What this task involves: Pick up the speculate.rs README below after its final line and keep writing it.

Page extract:
::::

An RSpec inspired minimal testing framework for Rust.

This is a fork of the original speculate.rs by @utkarshkukreti, now maintained by the Altertable.ai team.

Installation

Since this crate is not yet published to crates.io, add speculate to the dev-dependencies section of your Cargo.toml using the GitHub repository:

[dev-dependencies]
speculate = { git = "https://github.com/altertable-ai/speculate.rs" }

And add the following to the top of the Rust file you want to add tests for:

#[cfg(test)]
extern crate speculate;

#[cfg(test)]
use speculate::speculate;  // Must be imported into the current scope.

Usage

Speculate provides the speculate! syntax extension. Inside speculate! { ... }, you can have any "Item", like static, const, fn, etc, and 5 special types of blocks:

  • describe (or its alias context) - to group tests in a hierarchy, for readability. Can be arbitrarily nested.

  • before - contains setup code that's inserted before every sibling and nested it blocks.

  • after - contains teardown code that's inserted after every sibling and nested it blocks.

  • it (or its alias test) - contains tests.

    For example:

    it can_add_1_and_2 {
      assert_eq!(1 + 2, 3);
    }

    You can optionally add attributes to this block:

    #[ignore]
    test ignore {
        assert_eq!(1, 2);
    }
    
    #[should_panic]
    test should_panic {
        assert_eq!(1, 2);
    }
    
    #[should_panic(expected = "foo")]
    test should_panic_with_foo {
        panic!("foo");
    }

Complete Example (from tests/example.rs)

::::

Material:
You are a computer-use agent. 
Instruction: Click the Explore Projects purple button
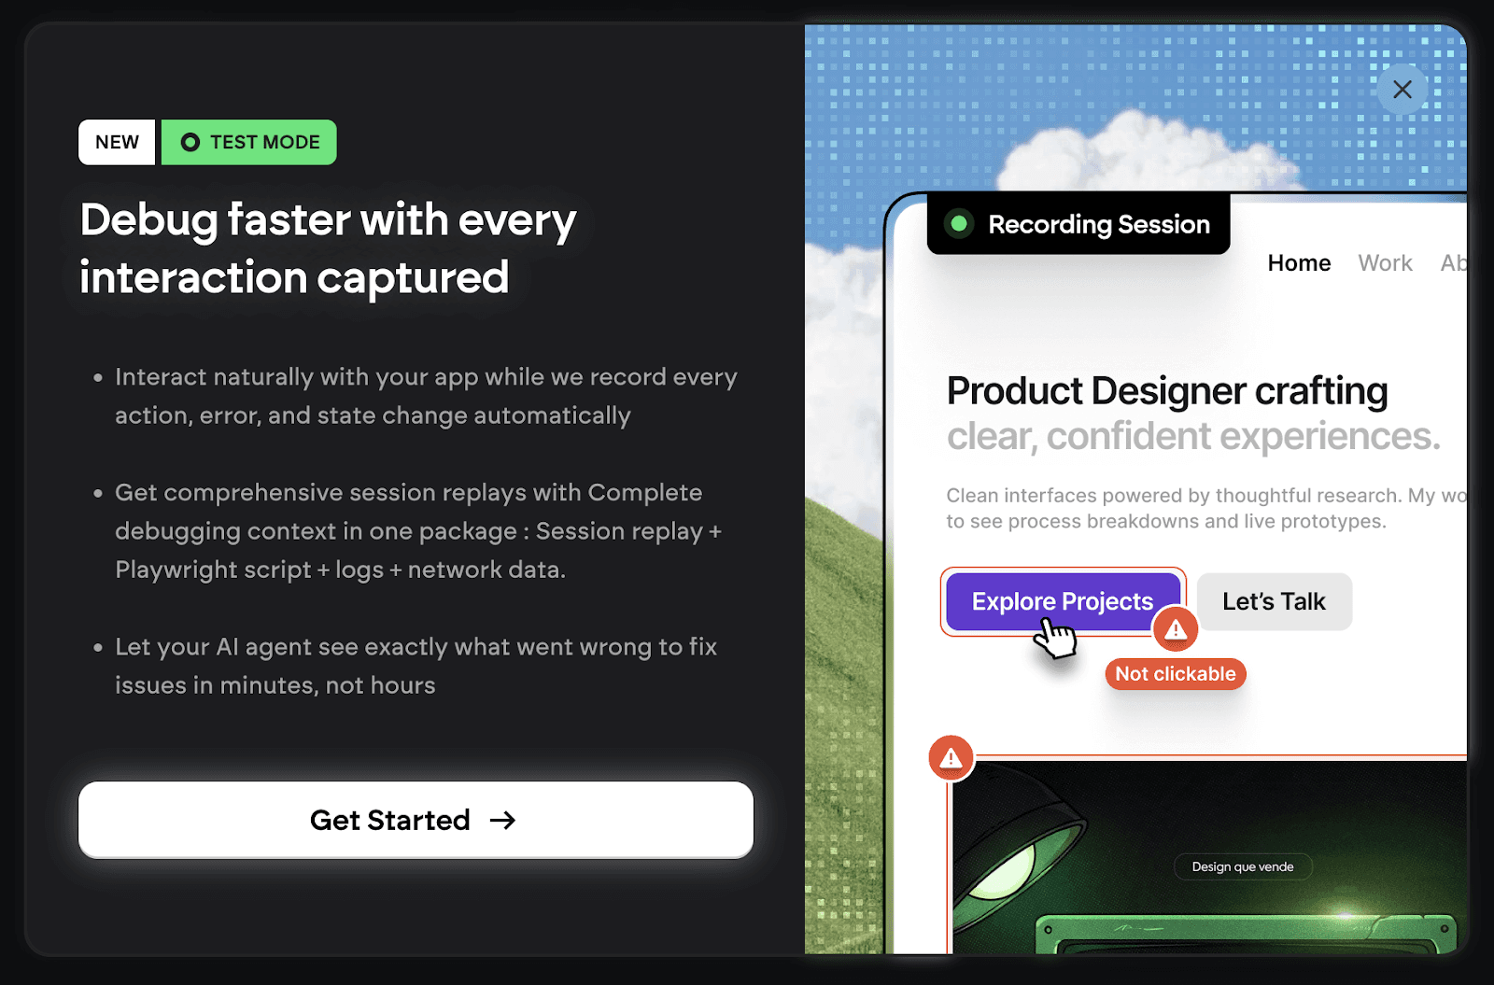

::::

Response to the task:
extern crate speculate;

use speculate::speculate;

speculate! {
    const ZERO: i32 = 0;

    fn add(a: i32, b: i32) -> i32 {
        a + b
    }

    describe "math" {
        const ONE: i32 = 1;

        fn sub(a: i32, b: i32) -> i32 {
            a - b
        }

        before {
            let two = ONE + ONE;
        }

        it can_add_stuff {
            assert_eq!(ONE, add(ZERO, ONE));
            assert_eq!(two, add(ONE, ONE));
        }

        it can_subtract_stuff {
            assert_eq!(ZERO, sub(ONE, ONE));
            assert_eq!(ONE, sub(two, ONE));
        }

        context "nested context with additional details" {
            before {
                let three = two + ONE;
            }

            it can_add_stuff_in_nested_context {
                assert_eq!(three, add(two, ONE));
            }
        }
    }
}

Code Formatting

Important: Rust's rustfmt cannot automatically format code inside procedural macro invocations like speculate!. This is a known limitation - rustfmt only formats inside declarative macros (macro_rules!), not procedural macros.

Therefore, you must manually ensure proper indentation inside speculate! blocks:

  • Use 4 spaces for indentation (no tabs)
  • Maintain consistent indentation levels
  • Follow the examples in the README and test files

Contributing

Contributions are welcome! Please feel free to submit a Pull Request.

Code Style Requirements

When contributing, please ensure:

  1. Indentation inside speculate! blocks: Use exactly 4 spaces (no tabs)

    • This cannot be automatically checked by rustfmt
    • Review your code carefully before submitting
    • Follow the indentation pattern in existing test files
  2. Run cargo +nightly fmt before committing to format code outside macros

  3. All tests pass: Run cargo test to verify

  4. No clippy warnings: Run cargo clippy to check for issues

The CI will check formatting and run tests, but manual indentation inside macros must be verified by the contributor.

License

MIT License - see the LICENSE file for details.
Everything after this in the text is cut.